= Mary Louise Boehm =

American pianist and painter (1924–2002)

Mary Louise Boehm (July 25, 1924 – November 29, 2002) was an American pianist and painter.

A descendant of Joseph Boehm, a piano-maker active in Vienna during the early 19th century, Mary Louise Boehm was born in Sumner, Iowa, and soon proved to be a child prodigy. She studied with Louis Crowder at Iowa State Teachers College (now the University of Northern Iowa) and subsequently with Robert Casadesus and Walter Gieseking.

Boehm's repertoire and recorded output was notable for works by American composers such as Amy Beach and Ernest Schelling, who are far from mainstream, even now. She also performed and made premiere recordings of works by several early romantic composers such as John Field, Johann Nepomuk Hummel, Johann Peter Pixis, Ignaz Moscheles and Friedrich Kalkbrenner. Her advocacy introduced a generation of music lovers to these neglected composers. She was also interested in performance on period instruments at a time when this was rare.

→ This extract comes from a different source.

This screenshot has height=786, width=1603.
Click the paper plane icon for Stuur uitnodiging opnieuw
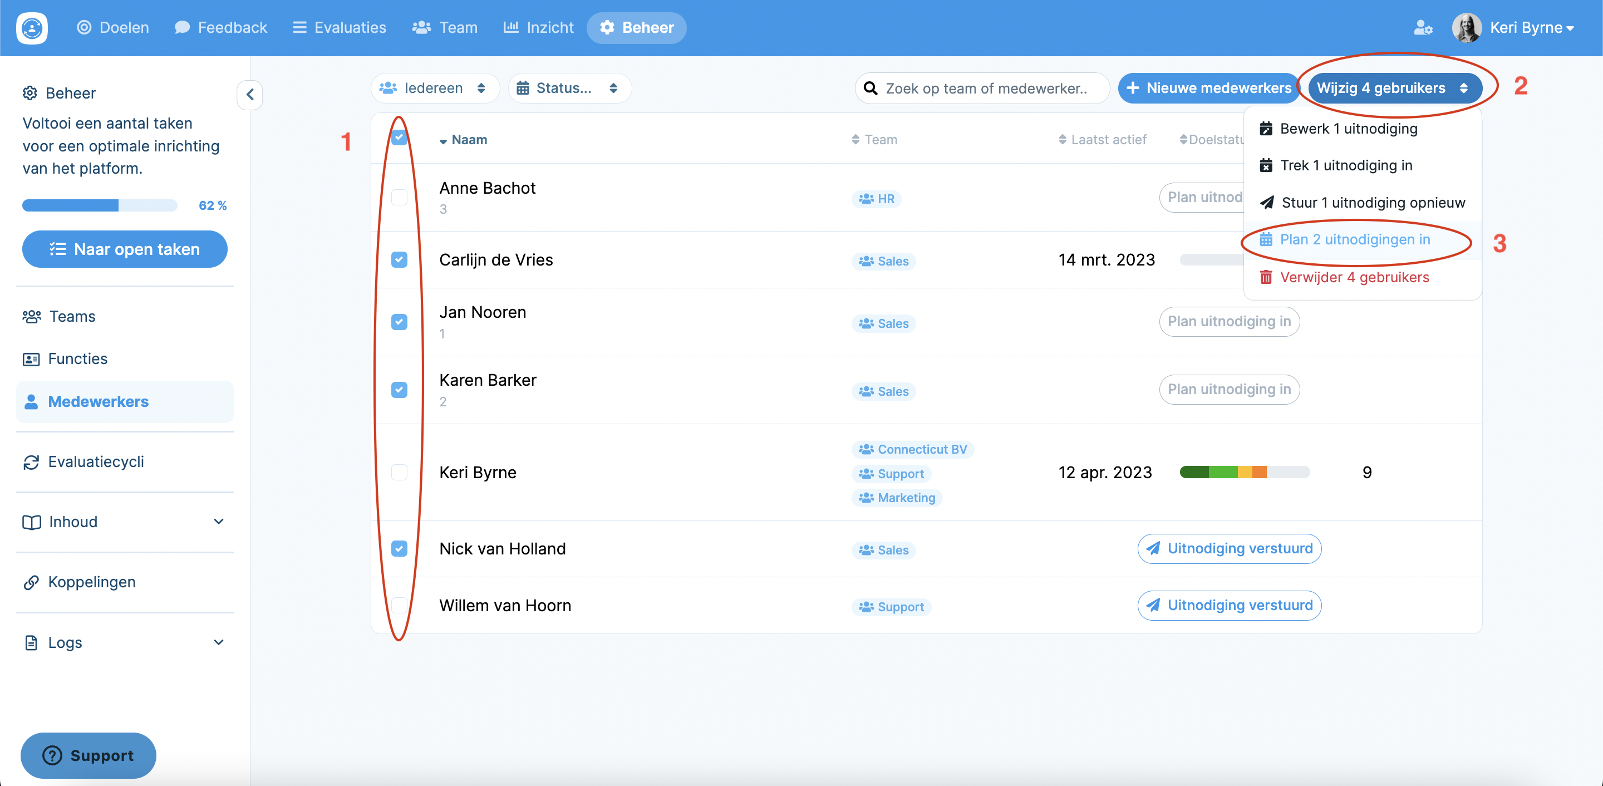pyautogui.click(x=1267, y=203)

From the 1960s she began painting, working in oils, watercolor and inks. While on concert tours in South America she became interested in textiles, which led to her involvement with weaving, textile design and the complicated field of dye and color chemistries. Eventually she chose batik as a painterly textile medium. She studied the traditional Indonesian batik techniques and pioneered modern adaptations, and had major shows in the United States.

She married the Dutch violinist Kees Kooper with whom she performed regularly. In 2002 she died in Spain. Her sister Pauline Boehm Haga was also a pianist; the Grand Sonata Op. 112 by Moscheles was recorded by the sisters together.